Big Data Innovation and Risk: How to Strike the Balance

June 28, 2015
Adam Towvim

Adam Towvim is CEO and Co-Founder of TrustLayers.

As the industry continues to face declining R&D productivity, one efficient way of making the failure rate lower is to use data, writes Adam Towvim.

An analysis conducted at Forbes cites grim numbers for pharma. Companies getting a single drug to market can expect to have spent $350 million before the medicine is available for sale. In part because so many drugs fail, large pharmaceutical companies that are working on dozens of drug projects at once spend $5 billion per new medicine.[1]

Since Forbes conducted the analysis in 2013, the industry has continued to face declining R&D productivity, increased development costs, and pricing pressure from governments and insurers. Some see big data as transformative for the industry: recent innovations in the collection, sharing, and analysis of vast amounts of data have the potential to greatly lower the cost of drug development and increase productivity.

Data to the rescue?

One of the fastest ways to help turn the industry around is to make the failure rate lower by using data to identify bottlenecks and reengineer the pipeline so if failures occur, they happen early and course corrections can be made quickly, instead of in the later stages when costs are higher.

The key to making this happen is big data. In the past decade, the proliferation of data generated from sources such as clinical trials, insurance claims, and personal medical devices have made it easier for healthcare researchers in pharmaceuticals and other sectors to work on a much larger scale. The federal government and other public entities have also made a plethora of data available for analysis and action.

Fast time-to-market, lower costs

The resulting big data in the pharmaceutical industry can accelerate time-to-market for effective new products and drive down skyrocketing costs. When researchers can mine data from a variety of sources to see which treatments are most effective, identify trial participants and research patterns, or gain other insights, the industry will be better equipped to improve the health of the population and control spending.

But with the proliferation of data on corporate networks and even across national borders, it is increasingly difficult for pharmaceutical companies to protect against inappropriate data use. There is good reason: risks of heavy fines, legal actions, and public relations nightmare that follow the exposure of sensitive data.  These risks cause many organizations to limit both the internal use of their data and the amount of data they share externally, thus limiting the potential for innovation.

Using data with confidence

C-level executives in the pharmaceutical industry need visibility into how much data is used, by whom, and how. Which data limitation policies are being affected, and how can executives even assess the risks of data use?

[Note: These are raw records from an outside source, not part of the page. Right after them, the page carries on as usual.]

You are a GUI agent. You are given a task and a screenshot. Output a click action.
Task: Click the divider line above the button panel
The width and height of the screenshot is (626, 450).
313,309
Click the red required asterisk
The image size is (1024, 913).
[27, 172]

Continuous and vigilant monitoring of data use-who’s using it, when, and why is literally the only way forward for pharmaceutical companies. The keys to tapping big data in the pharmaceutical world while reducing the risks include:

  • Determine and automatically manage optimal data use to ensure maximum insight-at high speed. The main challenge is that current tools and processes do not enable companies to accomplish this goal. Firms are either underutilizing their data and thus limiting their competitive advantage and ability to succeed, or they are being too aggressive and risking non-compliance or consumer backlashes that can degrade brands.

  • The next step is to understand that with real-time visibility comes the opportunity for actionable intelligence. If samples are being misused in a trial, then pull them right away. If data is being used for new purpose or by a new class of users, then make sure executives are alerted immediately. And if the use is inappropriate, stop it immediately.

  • Understand that corporate tensions will arise. Typically playing defense, Legal, Compliance, and Privacy functions have a job to do and take a conservative stance that can slow down data use to reduce risk. On offense, marketers and product researchers want to use as much information as possible to accelerate time to market. Through data-use monitoring based on pre-defined rules and regulations, pharmaceutical companies can take the middle ground between underutilizing data-a strategy that can endanger the survival or the organization-and unleashing innovation while minimizing risk.

Adam Towvim is CEO and Co-Founder of TrustLayers.